Court Rejects Green Groups’ Effort to Stop Bad-Deal Settlement Between ExxonMobil and Christie Administration Over Pollution

MOUNT HOLLY, N.J. (July 13, 2015) – A New Jersey court today rejected environmental groups’ motion to intervene in litigation brought by the State of New Jersey against ExxonMobil Corporation over damages due for decades of toxic soil and water contamination in the northern part of the state. The groups, including the Natural Resources Defense Council, were urging the court to reject a proposed settlement between the two parties for 2.5 percent of the original price tag.

The state initially argued that ExxonMobil owed the state $8.9 billion in damages, but proposed settling for $225 million.

A statement follows from Margaret Brown, attorney at the Natural Resources Defense Council:

“The affected New Jersey communities deserve a voice in this fight. Governor Christie and his administration should not let this multibillion-dollar oil corporation off the hook for the damages it rightfully owes the people of this state—and can well afford to pay. ExxonMobil treated these places like hazardous waste dumps. This big polluter should be held accountable for its dirty legacy, and called on to restore natural resources it has destroyed and damaged to their former glory, once and for all.”

Background

Exxon's corporate predecessors began operating at Bayonne in 1877, and at the Bayway Refinery in Linden in 1909.

Exxon filled wetlands to develop the sites, spilled petroleum products and other hazardous substances from its refineries and chemical plants onto the land and into the water there, and used natural areas as primitive waste dumps. In addition to heavy and pervasive contamination at the sites, the pollution migrated to the waters of the Upper New York Bay and the Arthur Kill, which separates Staten Island from mainland New Jersey.

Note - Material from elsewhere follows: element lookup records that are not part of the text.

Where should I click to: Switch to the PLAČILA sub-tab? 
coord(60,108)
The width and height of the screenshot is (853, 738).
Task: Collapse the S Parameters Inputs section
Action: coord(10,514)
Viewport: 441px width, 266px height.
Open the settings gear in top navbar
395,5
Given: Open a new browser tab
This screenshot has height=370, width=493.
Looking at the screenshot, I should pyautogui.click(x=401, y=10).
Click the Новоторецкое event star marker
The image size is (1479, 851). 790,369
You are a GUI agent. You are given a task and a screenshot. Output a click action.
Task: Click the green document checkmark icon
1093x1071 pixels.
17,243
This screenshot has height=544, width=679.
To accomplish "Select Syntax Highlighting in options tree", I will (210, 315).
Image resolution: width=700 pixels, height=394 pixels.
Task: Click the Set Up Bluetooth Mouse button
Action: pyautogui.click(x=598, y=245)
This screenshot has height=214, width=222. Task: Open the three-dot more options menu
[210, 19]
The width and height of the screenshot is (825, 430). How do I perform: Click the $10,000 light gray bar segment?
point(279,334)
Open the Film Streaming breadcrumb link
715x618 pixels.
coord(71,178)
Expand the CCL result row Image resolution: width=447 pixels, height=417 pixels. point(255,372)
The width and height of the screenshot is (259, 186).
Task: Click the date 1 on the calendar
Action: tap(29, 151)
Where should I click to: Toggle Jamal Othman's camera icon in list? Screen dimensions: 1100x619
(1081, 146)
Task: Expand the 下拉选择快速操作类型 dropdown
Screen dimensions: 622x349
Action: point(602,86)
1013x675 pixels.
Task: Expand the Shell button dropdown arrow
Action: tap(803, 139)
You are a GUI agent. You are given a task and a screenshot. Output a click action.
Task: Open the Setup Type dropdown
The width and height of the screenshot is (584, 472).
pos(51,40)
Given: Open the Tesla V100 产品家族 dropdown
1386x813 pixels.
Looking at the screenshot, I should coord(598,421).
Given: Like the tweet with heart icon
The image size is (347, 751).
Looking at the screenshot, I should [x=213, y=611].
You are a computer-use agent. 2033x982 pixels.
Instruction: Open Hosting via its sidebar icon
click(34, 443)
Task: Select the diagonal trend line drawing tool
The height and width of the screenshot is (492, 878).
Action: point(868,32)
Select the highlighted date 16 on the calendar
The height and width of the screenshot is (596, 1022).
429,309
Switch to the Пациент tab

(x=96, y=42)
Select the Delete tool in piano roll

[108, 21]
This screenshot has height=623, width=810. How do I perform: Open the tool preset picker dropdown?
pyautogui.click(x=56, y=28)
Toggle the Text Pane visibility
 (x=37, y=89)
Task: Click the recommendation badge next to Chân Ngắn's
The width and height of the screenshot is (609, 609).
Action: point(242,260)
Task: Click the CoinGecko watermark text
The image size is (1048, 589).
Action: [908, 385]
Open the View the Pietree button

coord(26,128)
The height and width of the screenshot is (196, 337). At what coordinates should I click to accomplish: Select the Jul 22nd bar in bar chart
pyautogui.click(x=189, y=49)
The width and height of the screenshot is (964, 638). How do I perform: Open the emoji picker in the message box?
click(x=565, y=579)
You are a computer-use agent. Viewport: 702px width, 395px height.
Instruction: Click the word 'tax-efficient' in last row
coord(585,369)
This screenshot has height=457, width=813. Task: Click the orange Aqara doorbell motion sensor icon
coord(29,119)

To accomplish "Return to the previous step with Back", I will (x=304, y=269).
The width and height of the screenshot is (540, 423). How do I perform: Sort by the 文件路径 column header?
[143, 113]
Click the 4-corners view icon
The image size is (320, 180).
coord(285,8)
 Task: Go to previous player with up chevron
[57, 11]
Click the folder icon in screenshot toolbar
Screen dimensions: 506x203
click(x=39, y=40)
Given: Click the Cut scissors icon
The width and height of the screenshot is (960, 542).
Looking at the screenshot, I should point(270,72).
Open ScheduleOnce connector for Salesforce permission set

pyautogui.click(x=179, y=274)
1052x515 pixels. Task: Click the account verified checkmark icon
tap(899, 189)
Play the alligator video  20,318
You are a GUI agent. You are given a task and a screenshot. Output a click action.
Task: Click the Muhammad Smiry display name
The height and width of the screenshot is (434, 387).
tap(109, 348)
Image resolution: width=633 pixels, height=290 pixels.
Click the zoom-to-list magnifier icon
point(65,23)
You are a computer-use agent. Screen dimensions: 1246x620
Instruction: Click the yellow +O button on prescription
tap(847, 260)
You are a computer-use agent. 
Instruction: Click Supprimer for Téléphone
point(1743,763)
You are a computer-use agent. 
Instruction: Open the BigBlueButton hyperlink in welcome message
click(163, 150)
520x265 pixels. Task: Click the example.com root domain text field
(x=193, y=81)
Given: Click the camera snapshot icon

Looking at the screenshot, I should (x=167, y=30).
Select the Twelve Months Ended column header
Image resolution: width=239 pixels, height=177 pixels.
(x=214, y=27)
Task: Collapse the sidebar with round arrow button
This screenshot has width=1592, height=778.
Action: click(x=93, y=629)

The New Jersey state court held Exxon liable for the contamination. At a trial to fix the amount of money damages Exxon would have to pay, the state’s witnesses described once-healthy salt marshes smothered in contaminated fill and other wastes, unlined pits of mixed oily wastes more than 10 feet deep, and extensive chemical soil contamination. They described the Bayonne site as so saturated with oil that there is more than 15 feet of petroleum waste floating on top of the underlying groundwater in some places. In other places, petroleum has leached from the ground and hardened, creating an asphalt-like material on the surface.

In its final brief before proposing the settlement, the state described the scope of the environmental damage resulting from the discharges “as obvious as it is staggering and unprecedented in New Jersey.”